THE TASK: Copy every entry exactly.

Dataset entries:
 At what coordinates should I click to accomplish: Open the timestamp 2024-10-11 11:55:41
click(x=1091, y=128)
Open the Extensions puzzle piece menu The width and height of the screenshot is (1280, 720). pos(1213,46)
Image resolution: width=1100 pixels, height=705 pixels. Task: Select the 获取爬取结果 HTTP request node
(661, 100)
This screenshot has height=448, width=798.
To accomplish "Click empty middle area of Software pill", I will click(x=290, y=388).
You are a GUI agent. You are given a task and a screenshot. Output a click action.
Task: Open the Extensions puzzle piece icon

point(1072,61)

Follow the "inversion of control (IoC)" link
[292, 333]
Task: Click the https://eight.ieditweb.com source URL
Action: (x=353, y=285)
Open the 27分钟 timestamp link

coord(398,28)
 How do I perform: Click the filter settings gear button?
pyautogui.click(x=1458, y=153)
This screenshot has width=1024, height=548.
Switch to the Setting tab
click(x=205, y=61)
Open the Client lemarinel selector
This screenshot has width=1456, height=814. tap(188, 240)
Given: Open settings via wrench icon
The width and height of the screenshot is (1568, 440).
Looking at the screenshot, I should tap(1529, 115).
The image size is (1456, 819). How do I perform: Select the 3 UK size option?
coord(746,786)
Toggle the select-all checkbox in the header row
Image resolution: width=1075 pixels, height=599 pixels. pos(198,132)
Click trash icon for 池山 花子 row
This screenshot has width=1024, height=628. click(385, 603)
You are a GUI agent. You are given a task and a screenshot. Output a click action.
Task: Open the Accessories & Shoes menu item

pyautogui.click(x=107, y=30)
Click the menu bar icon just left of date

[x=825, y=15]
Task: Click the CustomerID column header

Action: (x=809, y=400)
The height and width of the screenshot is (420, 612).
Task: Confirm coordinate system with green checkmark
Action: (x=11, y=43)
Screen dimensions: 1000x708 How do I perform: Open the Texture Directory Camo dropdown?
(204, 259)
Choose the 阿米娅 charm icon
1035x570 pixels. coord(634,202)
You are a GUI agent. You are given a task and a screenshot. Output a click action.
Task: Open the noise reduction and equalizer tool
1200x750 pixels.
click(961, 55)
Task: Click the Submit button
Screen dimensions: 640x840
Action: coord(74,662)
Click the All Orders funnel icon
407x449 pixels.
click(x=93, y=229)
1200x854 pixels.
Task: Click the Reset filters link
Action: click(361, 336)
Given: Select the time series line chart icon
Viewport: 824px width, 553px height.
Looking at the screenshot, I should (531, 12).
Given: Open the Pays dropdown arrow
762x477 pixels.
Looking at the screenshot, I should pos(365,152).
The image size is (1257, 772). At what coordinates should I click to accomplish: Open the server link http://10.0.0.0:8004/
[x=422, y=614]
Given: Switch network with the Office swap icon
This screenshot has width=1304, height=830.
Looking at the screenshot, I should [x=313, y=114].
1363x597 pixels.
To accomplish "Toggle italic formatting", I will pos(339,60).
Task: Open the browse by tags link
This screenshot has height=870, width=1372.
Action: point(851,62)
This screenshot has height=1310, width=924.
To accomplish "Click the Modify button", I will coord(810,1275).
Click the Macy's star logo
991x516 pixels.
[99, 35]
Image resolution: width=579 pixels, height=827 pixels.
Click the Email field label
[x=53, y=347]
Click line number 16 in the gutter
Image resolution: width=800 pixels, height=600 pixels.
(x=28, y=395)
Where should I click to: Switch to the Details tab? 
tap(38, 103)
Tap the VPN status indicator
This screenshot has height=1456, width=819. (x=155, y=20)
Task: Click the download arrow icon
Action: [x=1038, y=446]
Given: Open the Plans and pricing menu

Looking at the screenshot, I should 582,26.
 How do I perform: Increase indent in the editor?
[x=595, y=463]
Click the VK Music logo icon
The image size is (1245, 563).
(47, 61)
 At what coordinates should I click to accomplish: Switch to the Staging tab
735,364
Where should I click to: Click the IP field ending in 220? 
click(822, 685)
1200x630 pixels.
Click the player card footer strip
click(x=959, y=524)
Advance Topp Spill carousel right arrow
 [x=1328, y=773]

ANSWER TO THIS TASK:
 At what coordinates should I click to accomplish: Open the timestamp 2024-10-11 11:55:41
click(x=1091, y=128)
Open the Extensions puzzle piece menu The width and height of the screenshot is (1280, 720). pos(1213,46)
Image resolution: width=1100 pixels, height=705 pixels. Task: Select the 获取爬取结果 HTTP request node
(661, 100)
This screenshot has height=448, width=798.
To accomplish "Click empty middle area of Software pill", I will click(x=290, y=388).
You are a GUI agent. You are given a task and a screenshot. Output a click action.
Task: Open the Extensions puzzle piece icon

point(1072,61)

Follow the "inversion of control (IoC)" link
[292, 333]
Task: Click the https://eight.ieditweb.com source URL
Action: (x=353, y=285)
Open the 27分钟 timestamp link

coord(398,28)
 How do I perform: Click the filter settings gear button?
pyautogui.click(x=1458, y=153)
This screenshot has width=1024, height=548.
Switch to the Setting tab
click(x=205, y=61)
Open the Client lemarinel selector
This screenshot has width=1456, height=814. tap(188, 240)
Given: Open settings via wrench icon
The width and height of the screenshot is (1568, 440).
Looking at the screenshot, I should tap(1529, 115).
The image size is (1456, 819). How do I perform: Select the 3 UK size option?
coord(746,786)
Toggle the select-all checkbox in the header row
Image resolution: width=1075 pixels, height=599 pixels. pos(198,132)
Click trash icon for 池山 花子 row
This screenshot has width=1024, height=628. click(385, 603)
You are a GUI agent. You are given a task and a screenshot. Output a click action.
Task: Open the Accessories & Shoes menu item

pyautogui.click(x=107, y=30)
Click the menu bar icon just left of date

[x=825, y=15]
Task: Click the CustomerID column header

Action: (x=809, y=400)
The height and width of the screenshot is (420, 612).
Task: Confirm coordinate system with green checkmark
Action: (x=11, y=43)
Screen dimensions: 1000x708 How do I perform: Open the Texture Directory Camo dropdown?
(204, 259)
Choose the 阿米娅 charm icon
1035x570 pixels. coord(634,202)
You are a GUI agent. You are given a task and a screenshot. Output a click action.
Task: Open the noise reduction and equalizer tool
1200x750 pixels.
click(961, 55)
Task: Click the Submit button
Screen dimensions: 640x840
Action: coord(74,662)
Click the All Orders funnel icon
407x449 pixels.
click(x=93, y=229)
1200x854 pixels.
Task: Click the Reset filters link
Action: click(361, 336)
Given: Select the time series line chart icon
Viewport: 824px width, 553px height.
Looking at the screenshot, I should (531, 12).
Given: Open the Pays dropdown arrow
762x477 pixels.
Looking at the screenshot, I should pos(365,152).
The image size is (1257, 772). At what coordinates should I click to accomplish: Open the server link http://10.0.0.0:8004/
[x=422, y=614]
Given: Switch network with the Office swap icon
This screenshot has width=1304, height=830.
Looking at the screenshot, I should [x=313, y=114].
1363x597 pixels.
To accomplish "Toggle italic formatting", I will pos(339,60).
Task: Open the browse by tags link
This screenshot has height=870, width=1372.
Action: point(851,62)
This screenshot has height=1310, width=924.
To accomplish "Click the Modify button", I will coord(810,1275).
Click the Macy's star logo
991x516 pixels.
[99, 35]
Image resolution: width=579 pixels, height=827 pixels.
Click the Email field label
[x=53, y=347]
Click line number 16 in the gutter
Image resolution: width=800 pixels, height=600 pixels.
(x=28, y=395)
Where should I click to: Switch to the Details tab? 
tap(38, 103)
Tap the VPN status indicator
This screenshot has height=1456, width=819. (x=155, y=20)
Task: Click the download arrow icon
Action: [x=1038, y=446]
Given: Open the Plans and pricing menu

Looking at the screenshot, I should 582,26.
 How do I perform: Increase indent in the editor?
[x=595, y=463]
Click the VK Music logo icon
The image size is (1245, 563).
(47, 61)
 At what coordinates should I click to accomplish: Switch to the Staging tab
735,364
Where should I click to: Click the IP field ending in 220? 
click(822, 685)
1200x630 pixels.
Click the player card footer strip
click(x=959, y=524)
Advance Topp Spill carousel right arrow
 [x=1328, y=773]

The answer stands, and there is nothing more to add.